Debbie’s soon-to-be ex-husband owned a business, which was a marital asset since he started the business during the marriage and Arizona is a community property state. Debbie, however, did not work in the business and had no interest in co-owning it with her soon-to-be ex-husband.
In these types of scenarios, the Court typically awards the business to the spouse who is operating it but grants other marital assets to the other spouse to equalize the value to the parties. By losing the business, though, Debbie would also miss out on the future income it produces.
Debbie needed appropriate spousal maintenance and child support for her minor children. Most importantly, Debbie needed to understand the full value of her husband’s business, negotiate for a buy-out of that business, and obtain sufficient income to support her lifestyle.
Debbie faced three specific challenges:
- Determining the value of her husband’s business
- Negotiating a way for him to buy her out of the business
- Obtaining sufficient spousal maintenance and child support
It’s no easy matter to determine a business’ value. A variety of factors go into creating a business valuation, including total liabilities, total assets, historical earnings, projected earnings, and profitability. As such, a business valuation expert is commonly engaged to calculate the value.

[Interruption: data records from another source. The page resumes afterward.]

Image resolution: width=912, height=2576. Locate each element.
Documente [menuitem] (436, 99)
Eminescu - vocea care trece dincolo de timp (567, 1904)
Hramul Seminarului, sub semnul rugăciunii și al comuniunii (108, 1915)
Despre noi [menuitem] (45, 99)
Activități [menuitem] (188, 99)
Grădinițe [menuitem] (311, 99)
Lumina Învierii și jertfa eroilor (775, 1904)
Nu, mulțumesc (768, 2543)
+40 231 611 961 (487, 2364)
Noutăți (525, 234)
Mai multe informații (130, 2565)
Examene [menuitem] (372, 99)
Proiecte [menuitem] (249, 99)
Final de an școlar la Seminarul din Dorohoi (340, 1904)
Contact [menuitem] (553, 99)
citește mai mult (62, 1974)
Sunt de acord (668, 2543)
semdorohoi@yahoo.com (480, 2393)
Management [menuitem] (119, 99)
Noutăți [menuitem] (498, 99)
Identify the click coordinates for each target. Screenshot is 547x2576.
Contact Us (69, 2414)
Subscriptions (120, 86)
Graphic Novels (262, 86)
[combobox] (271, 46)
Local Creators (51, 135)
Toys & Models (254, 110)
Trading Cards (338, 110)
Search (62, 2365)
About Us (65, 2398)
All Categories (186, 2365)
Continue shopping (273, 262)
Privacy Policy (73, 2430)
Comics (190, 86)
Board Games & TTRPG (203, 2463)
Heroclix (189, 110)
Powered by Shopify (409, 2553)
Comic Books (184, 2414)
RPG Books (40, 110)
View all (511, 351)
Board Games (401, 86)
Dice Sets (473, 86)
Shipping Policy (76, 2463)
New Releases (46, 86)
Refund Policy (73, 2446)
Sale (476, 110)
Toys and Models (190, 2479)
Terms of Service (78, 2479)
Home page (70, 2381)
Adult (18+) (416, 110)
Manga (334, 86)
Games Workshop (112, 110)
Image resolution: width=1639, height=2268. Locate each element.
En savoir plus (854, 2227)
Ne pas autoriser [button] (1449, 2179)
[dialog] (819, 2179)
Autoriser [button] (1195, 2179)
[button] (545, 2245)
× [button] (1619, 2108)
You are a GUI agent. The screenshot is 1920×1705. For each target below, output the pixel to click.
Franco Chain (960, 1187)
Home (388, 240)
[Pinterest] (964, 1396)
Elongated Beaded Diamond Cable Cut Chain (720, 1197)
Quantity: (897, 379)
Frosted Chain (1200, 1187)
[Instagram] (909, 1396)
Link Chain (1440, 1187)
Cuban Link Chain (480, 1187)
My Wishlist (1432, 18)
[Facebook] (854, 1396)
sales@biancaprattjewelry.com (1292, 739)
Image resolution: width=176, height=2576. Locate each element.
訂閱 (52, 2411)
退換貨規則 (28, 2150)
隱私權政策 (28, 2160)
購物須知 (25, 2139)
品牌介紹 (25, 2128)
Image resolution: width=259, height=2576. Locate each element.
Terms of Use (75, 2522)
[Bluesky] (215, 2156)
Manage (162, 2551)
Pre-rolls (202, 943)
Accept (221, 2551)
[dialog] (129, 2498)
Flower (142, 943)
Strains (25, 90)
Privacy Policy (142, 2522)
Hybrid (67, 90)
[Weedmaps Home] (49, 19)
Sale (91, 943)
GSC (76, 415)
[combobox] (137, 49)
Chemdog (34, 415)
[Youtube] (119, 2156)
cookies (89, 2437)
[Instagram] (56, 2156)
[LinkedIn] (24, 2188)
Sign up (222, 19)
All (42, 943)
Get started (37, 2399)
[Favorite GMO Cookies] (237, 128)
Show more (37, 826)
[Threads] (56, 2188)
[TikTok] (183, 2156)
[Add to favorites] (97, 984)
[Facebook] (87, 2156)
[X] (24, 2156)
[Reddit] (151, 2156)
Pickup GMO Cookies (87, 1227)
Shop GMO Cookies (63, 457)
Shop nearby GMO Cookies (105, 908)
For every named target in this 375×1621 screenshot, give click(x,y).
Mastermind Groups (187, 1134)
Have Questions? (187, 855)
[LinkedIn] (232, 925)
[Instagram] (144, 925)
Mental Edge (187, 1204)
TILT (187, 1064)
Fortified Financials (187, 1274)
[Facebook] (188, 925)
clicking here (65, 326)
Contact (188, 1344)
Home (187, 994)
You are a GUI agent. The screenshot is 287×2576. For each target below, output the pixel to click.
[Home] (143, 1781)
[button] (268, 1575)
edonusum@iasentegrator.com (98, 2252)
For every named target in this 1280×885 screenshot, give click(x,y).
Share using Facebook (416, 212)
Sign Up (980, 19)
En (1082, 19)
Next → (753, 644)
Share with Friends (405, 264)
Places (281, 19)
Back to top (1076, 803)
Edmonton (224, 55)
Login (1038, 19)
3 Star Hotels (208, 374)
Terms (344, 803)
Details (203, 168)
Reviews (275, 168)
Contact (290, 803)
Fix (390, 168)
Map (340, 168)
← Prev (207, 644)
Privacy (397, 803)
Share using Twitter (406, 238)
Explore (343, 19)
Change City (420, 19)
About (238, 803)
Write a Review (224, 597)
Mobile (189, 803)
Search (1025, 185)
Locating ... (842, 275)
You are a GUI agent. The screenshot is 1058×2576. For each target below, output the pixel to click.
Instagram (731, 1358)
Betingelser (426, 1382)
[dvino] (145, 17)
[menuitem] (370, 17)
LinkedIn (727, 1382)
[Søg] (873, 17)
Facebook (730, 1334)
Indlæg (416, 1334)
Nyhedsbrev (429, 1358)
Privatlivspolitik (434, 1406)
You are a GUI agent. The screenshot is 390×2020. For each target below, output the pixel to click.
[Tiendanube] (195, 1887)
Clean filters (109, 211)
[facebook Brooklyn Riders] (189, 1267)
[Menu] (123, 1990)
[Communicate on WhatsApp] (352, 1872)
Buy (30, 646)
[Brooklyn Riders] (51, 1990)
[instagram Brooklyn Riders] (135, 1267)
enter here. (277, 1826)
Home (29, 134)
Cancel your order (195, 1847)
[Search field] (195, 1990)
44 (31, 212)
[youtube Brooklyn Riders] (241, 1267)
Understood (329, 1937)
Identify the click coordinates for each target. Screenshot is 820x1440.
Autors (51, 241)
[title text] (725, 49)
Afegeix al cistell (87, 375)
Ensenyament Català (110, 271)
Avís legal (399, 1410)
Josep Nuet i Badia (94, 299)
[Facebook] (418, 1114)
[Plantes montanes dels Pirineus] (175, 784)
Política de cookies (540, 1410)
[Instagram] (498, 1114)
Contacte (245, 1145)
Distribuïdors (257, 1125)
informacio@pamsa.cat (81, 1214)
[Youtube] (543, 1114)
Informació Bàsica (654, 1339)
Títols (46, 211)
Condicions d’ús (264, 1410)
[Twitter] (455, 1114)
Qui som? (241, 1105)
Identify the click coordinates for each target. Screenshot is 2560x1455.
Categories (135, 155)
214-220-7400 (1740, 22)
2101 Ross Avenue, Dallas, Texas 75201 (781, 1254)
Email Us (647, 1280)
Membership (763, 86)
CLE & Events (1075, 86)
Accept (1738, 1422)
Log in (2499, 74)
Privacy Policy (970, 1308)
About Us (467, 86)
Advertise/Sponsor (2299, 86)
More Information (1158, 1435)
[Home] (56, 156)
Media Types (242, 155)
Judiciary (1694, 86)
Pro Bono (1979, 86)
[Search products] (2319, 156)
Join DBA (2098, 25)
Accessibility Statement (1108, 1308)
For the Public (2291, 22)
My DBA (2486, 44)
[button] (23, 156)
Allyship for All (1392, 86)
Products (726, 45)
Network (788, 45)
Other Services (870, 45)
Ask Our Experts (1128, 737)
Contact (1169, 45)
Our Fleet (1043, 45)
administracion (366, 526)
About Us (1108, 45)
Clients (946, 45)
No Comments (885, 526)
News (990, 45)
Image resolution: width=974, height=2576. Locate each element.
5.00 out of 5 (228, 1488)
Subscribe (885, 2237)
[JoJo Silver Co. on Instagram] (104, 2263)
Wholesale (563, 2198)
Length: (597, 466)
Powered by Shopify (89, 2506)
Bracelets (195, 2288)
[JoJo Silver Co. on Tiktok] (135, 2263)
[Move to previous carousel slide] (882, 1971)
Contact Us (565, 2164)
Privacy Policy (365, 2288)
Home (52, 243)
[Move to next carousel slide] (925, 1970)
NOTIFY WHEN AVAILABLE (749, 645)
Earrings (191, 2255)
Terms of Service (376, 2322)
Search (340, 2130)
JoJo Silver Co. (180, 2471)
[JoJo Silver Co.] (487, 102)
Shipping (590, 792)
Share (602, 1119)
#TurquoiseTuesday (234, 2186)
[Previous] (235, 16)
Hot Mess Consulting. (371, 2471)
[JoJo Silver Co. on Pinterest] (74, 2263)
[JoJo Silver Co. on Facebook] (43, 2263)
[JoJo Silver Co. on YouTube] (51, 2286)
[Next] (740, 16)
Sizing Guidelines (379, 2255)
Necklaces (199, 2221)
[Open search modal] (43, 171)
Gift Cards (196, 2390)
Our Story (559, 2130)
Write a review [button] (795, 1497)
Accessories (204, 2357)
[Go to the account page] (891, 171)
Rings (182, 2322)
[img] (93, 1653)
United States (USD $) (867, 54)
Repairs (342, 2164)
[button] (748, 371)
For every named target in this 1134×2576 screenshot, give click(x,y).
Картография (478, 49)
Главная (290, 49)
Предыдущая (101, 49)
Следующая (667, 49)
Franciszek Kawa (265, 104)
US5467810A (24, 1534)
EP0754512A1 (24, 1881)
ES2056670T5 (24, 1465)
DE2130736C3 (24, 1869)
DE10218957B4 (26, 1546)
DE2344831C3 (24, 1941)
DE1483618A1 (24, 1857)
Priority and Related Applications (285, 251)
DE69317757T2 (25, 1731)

There are a number of methods a business valuation expert might select—asset valuation, cash value analysis, revenue multiplier, or earnings multiplier are just a few. Each of these approaches employs a different equation to measure the business’ value. However, certain methods are typical for certain types of businesses.
In our case, Debbie and her future ex-husband jointly agreed on a reputable firm to conduct the independent business valuation.
Once a fair value was calculated, Debbie would need a plan to receive her half of the business’ value through a combination of other marital assets and a series of cash payments. Debbie approached Bridge Divorce Strategies for help.
Our objective in this case was threefold:
- Review the business valuation and offer an opinion
- Determine potential settlement options that would equalize the assets between the parties
- Present a strong case for the needed spousal maintenance and child support
We reviewed the independent business valuation and found it lacking. The outside expert had valued Debbie’s husband’s business. We found a discrepancy in the valuation due to missing information about husband’s deferred compensation, which was never provided to the valuation expert. This resulted in a significant increase in the value of the business. As a result, Debbie’s share of the value also increased.
We came up with a settlement option to equalize Debbie for the business. Debbie would receive a share of the other marital assets over 50% plus a series of quarterly payments with interest until the amount required to equalize their settlements was paid.
Consequently, Debbie’s former husband was sending her regular payments instead of writing her a check for a lump sum. We calculated an appropriate interest rate for these business buy-out payments. Debbie’s attorney negotiated that rate as part of the divorce settlement.
We successfully increased the amount and duration of Debbie’s spousal support and child support. By reviewing the couple’s previous lifestyle, we were able to substantiate a reasonable need for spousal maintenance that was significantly higher than was being offered and for a longer duration as well.
Debbie was a homemaker. She had been out of the workforce for 22 years, serving her family at home and leaving her husband free to earn the family’s support. Debbie historically depended entirely on income from a business from which she would no longer benefit. Consequently, Debbie needed a higher level of spousal maintenance than her husband was offering. And she needed it for a longer period of time.
Debbie also had children. Her ability to support those children again depended entirely on the family business in which she was no longer vested. To alleviate Debbie’s financial concerns, we partnered with her to build a case for receiving more child support than the state’s guidelines called for.
We lobbied for and received an agreement from husband for him to carry term life insurance in an amount sufficient to cover all of his financial obligations to Debbie until they are fulfilled with her as the irrevocable beneficiary of the policy.
As a result of working with Bridge Divorce Strategies, Debbie’s spousal maintenance increased in both amount and longevity from the original offer to one that valued her 22 years of behind-the-scenes support. Her child support also increased as a result of our case.
Because we looked carefully at Debbie’s finances, we were able to help her claim head of household status when filing her taxes, saving Debbie money each year. We also successfully argued for a higher business valuation, which increased her payout, and for regular interest added to the business buy-out payments.
As a result of her experience with Bridge Divorce Strategies, Debbie is now one of our wealth management clients. Even after her divorce, we are still helping Debbie manage her investments, minimize her tax burden, and handle her financial planning. Our goal is to position Debbie to be financially secure for the rest of her life.